ETL processes and ETL tools are essential to systems that help executives and senior managers make informed decisions. For more than two decades, these tools and processes have been responsible for extracting data from applications and other source systems, transforming disparate data for better integration, and ultimately loading the clean and transformed data into data warehouses to successfully drive the business intelligence solutions used by decision makers.
Lately, however, these tools and processes have begun to face new challenges; challenges that threaten their very existence. Interestingly, these threats also hold great potential for providing valuable business insights. In this post, we’ll take a look at two of the biggest challenges faced by ETL processes and tools and try to understand the factors that are introducing them into today’s business environment.

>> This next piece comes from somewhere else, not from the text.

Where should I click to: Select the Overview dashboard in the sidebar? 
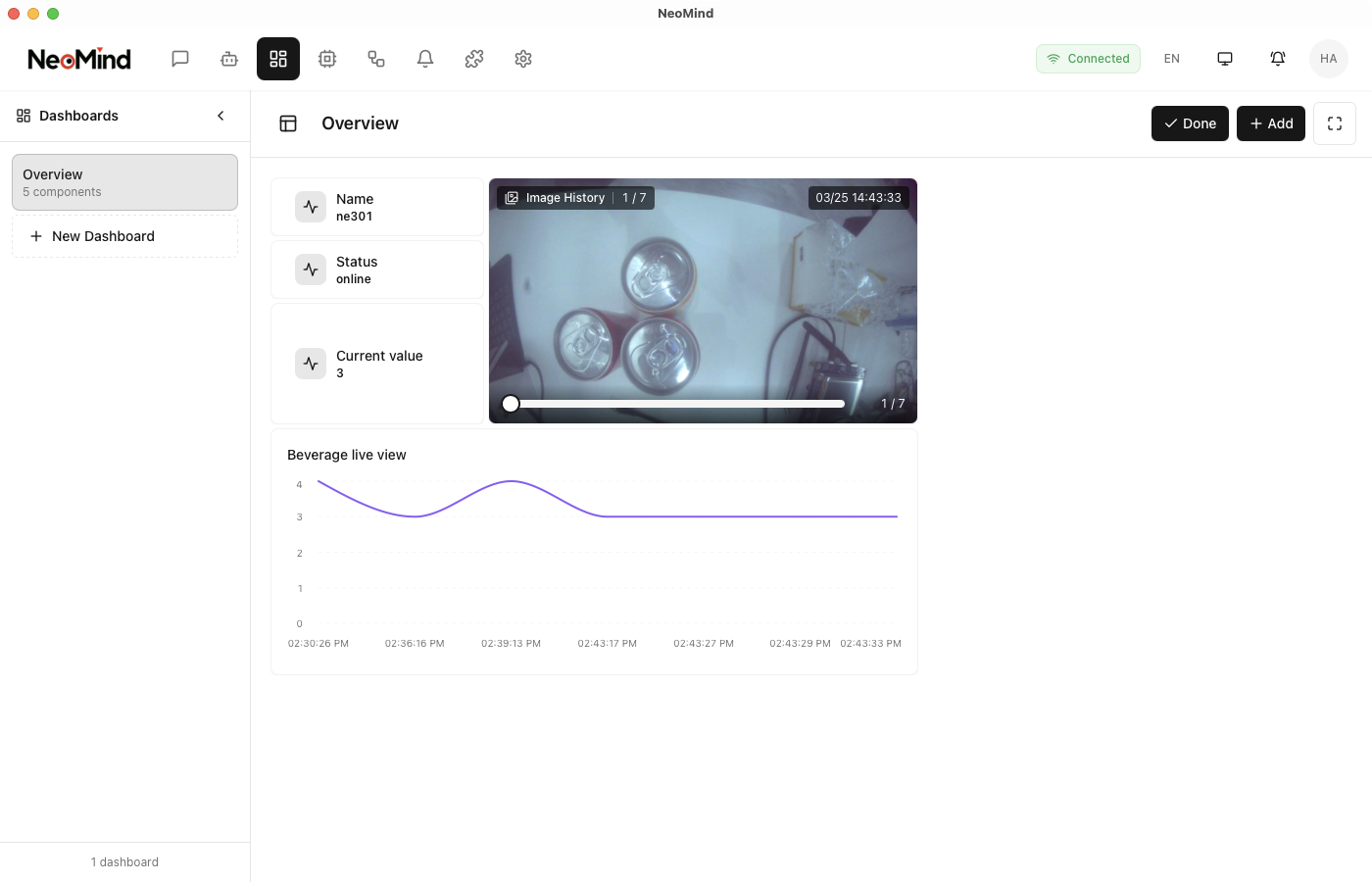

1. Emergence of new data sources
Today, data is no longer only produced by the usual suspects. Technological advancements have created new sources of data. These include: social media sites, web logs, sensors, instant messaging systems, and mobile devices (e.g. smartphones and tablets), to mention a few.
Data coming from these sources is produced at an exponential rate. If collected, it can quickly fill up traditional storage systems in a relatively short period of time. In addition, a large majority of this data is multi-structured and even unstructured, making it unsuitable for the usual relational database systems.

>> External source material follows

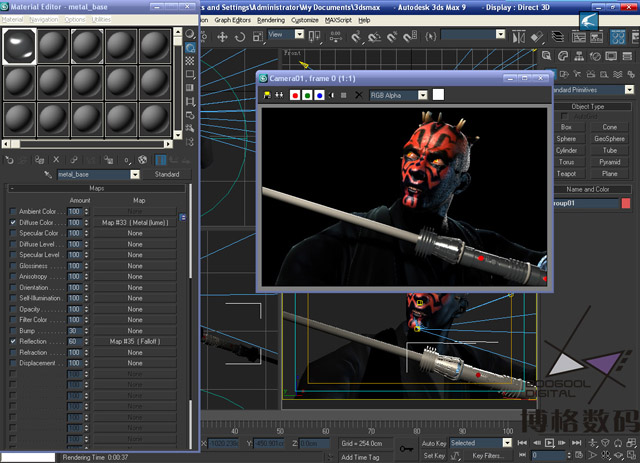Click the checkered Background icon
The width and height of the screenshot is (640, 463).
[190, 61]
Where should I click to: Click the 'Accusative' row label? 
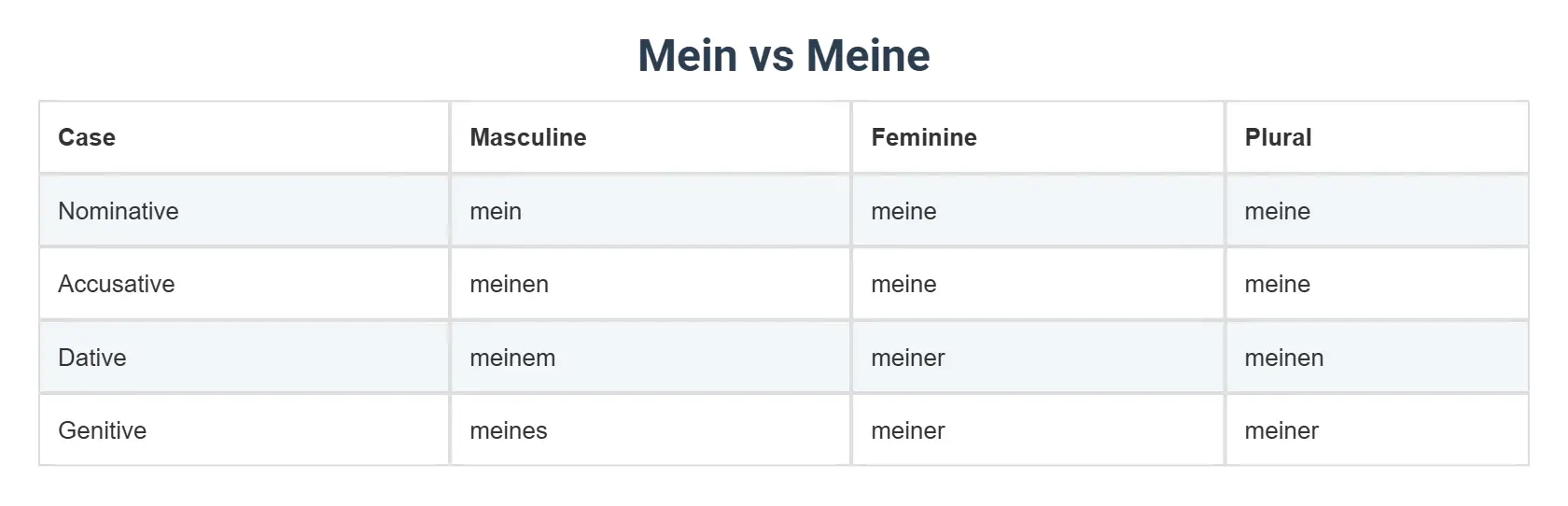coord(117,284)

This new breed of data is collectively known as big data. Incidentally, big data is believed to be valuable and can potentially provide business insights such as customer buying behaviors, marketing campaign success metrics, and system efficiency metrics, among many others. Hence, big data cannot be ignored.
Unfortunately, like data warehouses, traditional ETL systems aren’t built to handle data with large magnitudes of volume, velocity, and variety.
2. Emergence of new data platforms
Because relational database systems and data warehouses aren’t designed to efficiently handle big data and because big data is too valuable to ignore, new platforms have emerged to address these issues. Two of these platforms are Hadoop and NoSQL systems.
These platforms can handle unstructured data with relative ease. Hadoop even allows businesses to store and process big data in clusters of commodity hardware. These clusters are highly scalable, so you can start small. Thus, not only are these systems capable of handling big data, they can also do so in a very cost-effective manner.
The arrival of Hadoop has led certain sectors to predict the impending departure of ETL systems. This kind of prediction may be too rash. Companies aren’t just going to dump a tried-and-tested legacy system especially if they had to invest a fortune for the needed infrastructure and manpower skills. Besides, Hadoop is only good for certain tasks like batch-processing, so it isn’t exactly the best solution for other tasks like low-latency and interactive reports, which can be handled quite well by data warehouses and ETLs.
At this point, Hadoop and data warehouse systems need to co-exist. But, in order to continue providing optimal value to business, ETL tools have to be capable of handling big data and connecting a range of analytical platforms, including data warehouses and Hadoop systems.